Dani twisted around and watched the two men walk down the road behind the SUV for about twenty feet before stopping to talk.
Thinking this might be her only chance, she leaned between the front seats and looked for anything that could help her get away.
The vehicle employed a button to start the engine, so there were no keys dangling from the ignition. She did, however, spot a black bag in the passenger footwell and reached for it.
Beep-beep-beep-beep-beep.
She looked around for the source, but before she could find it, the passenger door opened and Nate leaned in.
“Sorry about that.” He touched a black square affixed to the armrest and the noise stopped. “Motion detector. Why don’t you settle back in your seat while I reset this.”
“She thinks we’re just like Edmondson,” Nate said as he joined Quinn behind the SUV.
“Well, wouldn’t you?” Quinn said.
Nate sighed. “Probably.
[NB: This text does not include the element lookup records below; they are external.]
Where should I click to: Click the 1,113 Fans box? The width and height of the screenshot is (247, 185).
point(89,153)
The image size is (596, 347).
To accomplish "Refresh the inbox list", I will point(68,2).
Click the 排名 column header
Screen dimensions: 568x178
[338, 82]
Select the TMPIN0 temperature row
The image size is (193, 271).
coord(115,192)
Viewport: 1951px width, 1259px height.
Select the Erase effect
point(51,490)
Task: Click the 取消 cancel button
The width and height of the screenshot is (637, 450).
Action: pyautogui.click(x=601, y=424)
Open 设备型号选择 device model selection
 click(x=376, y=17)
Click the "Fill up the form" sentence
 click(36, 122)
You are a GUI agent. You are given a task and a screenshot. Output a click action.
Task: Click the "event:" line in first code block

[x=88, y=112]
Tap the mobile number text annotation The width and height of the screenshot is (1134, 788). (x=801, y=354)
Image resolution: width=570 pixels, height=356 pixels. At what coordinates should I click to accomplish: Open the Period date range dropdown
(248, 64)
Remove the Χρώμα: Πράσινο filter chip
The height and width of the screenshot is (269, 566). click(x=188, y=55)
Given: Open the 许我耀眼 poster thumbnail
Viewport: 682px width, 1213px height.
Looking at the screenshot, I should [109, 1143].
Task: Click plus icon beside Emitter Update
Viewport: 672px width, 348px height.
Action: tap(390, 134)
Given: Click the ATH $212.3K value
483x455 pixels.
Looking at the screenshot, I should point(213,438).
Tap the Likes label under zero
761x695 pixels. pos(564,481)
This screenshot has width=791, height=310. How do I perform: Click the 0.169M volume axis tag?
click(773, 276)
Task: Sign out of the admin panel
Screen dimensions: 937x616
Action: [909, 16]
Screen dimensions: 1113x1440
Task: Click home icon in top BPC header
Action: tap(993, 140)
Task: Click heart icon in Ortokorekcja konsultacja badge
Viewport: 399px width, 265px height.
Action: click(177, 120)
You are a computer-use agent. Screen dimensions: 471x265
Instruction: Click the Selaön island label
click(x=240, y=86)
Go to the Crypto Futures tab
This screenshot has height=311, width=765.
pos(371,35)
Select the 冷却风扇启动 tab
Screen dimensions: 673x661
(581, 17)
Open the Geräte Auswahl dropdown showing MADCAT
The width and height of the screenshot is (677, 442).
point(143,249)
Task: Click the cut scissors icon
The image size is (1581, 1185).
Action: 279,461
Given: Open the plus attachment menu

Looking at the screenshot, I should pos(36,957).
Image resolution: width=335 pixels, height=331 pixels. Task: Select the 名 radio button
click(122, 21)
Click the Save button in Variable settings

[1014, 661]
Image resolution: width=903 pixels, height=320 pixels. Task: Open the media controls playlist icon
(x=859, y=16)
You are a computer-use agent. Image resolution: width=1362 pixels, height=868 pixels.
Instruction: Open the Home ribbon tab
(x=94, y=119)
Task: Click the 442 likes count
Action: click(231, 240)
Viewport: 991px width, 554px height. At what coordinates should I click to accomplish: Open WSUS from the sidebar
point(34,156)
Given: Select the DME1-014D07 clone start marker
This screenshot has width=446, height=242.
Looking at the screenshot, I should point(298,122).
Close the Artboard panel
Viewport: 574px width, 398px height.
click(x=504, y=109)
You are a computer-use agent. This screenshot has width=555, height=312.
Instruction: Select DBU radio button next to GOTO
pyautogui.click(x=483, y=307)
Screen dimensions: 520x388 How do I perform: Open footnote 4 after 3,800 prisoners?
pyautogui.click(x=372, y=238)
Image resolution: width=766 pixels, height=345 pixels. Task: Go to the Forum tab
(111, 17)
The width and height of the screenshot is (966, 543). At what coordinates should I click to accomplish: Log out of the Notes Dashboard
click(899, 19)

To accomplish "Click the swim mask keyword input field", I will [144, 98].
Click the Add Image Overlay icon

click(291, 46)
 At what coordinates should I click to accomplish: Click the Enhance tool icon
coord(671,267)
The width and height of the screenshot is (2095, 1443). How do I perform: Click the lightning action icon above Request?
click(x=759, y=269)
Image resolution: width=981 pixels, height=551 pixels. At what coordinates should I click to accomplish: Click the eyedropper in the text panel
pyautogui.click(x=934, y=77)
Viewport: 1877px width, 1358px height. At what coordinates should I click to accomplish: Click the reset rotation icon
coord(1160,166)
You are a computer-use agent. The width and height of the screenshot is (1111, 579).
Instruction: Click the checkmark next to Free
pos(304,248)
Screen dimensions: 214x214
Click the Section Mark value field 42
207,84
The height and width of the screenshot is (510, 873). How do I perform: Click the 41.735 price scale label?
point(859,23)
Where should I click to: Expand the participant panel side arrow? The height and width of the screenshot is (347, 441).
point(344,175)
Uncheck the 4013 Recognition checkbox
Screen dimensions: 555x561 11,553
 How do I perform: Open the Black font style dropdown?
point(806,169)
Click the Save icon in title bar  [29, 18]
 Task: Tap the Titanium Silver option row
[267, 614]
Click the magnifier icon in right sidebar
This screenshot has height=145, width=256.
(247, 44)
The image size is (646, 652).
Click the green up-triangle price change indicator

What are we going to do if Helen doesn’t turn up? We can’t drive around with Danielle forever.”
Quinn looked out at the woods. “I don’t know. It’s something we’ll have to—”
Beep-beep-beep-beep-beep.
They turned toward the SUV. Quinn had mounted the motion detector before he climbed out, on the off chance the woman tried anything. Well, more an on chance than off, apparently.
“I got it,” Nate said, already moving toward the vehicle.
Quinn looked back out at the woods. They needed a plan, or at least a partial one that included more than getting out of Seattle.
One option would be to find someplace around here to hide out in and think things through. There had to be dozens of isolated cabins in the area, and at least a few should be unoccupied. But while that idea had a certain appeal, Quinn felt they were still way too close to the city to stop.
If they continued the way they were going, they would cross into Idaho. They could get lost in the backcountry up in the panhandle. He liked that idea a lot better.
As much as he wanted to avoid using Orlando, she could probably arrange things a lot faster than he could. He pulled out his phone, saw the cell signal was down to one bar, and switched it to satellite mode.
“How far have you gotten?” he asked Orlando.
“Almost to Portland. We’ll cut east from there.”
After Quinn and Nate had left Bellevue, Quinn realized she’d left him a voice mail. When he called her back, she’d sprung her idea of shadowing them. He wasn’t keen on it, but he couldn’t fault the logic that it would be smarter for her and Daeng to be nearby.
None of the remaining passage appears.